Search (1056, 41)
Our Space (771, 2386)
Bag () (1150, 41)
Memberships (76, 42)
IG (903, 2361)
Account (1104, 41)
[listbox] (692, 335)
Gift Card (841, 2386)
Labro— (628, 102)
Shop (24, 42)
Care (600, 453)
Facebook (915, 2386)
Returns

· · · · · · ·

Exercise aim. Your output should consist only of the lines from the one containing "Our Space (771, 2386)" to the end of the records above, each retyped exactly.

Final answer.
Our Space (771, 2386)
Bag () (1150, 41)
Memberships (76, 42)
IG (903, 2361)
Account (1104, 41)
[listbox] (692, 335)
Gift Card (841, 2386)
Labro— (628, 102)
Shop (24, 42)
Care (600, 453)
Facebook (915, 2386)
Returns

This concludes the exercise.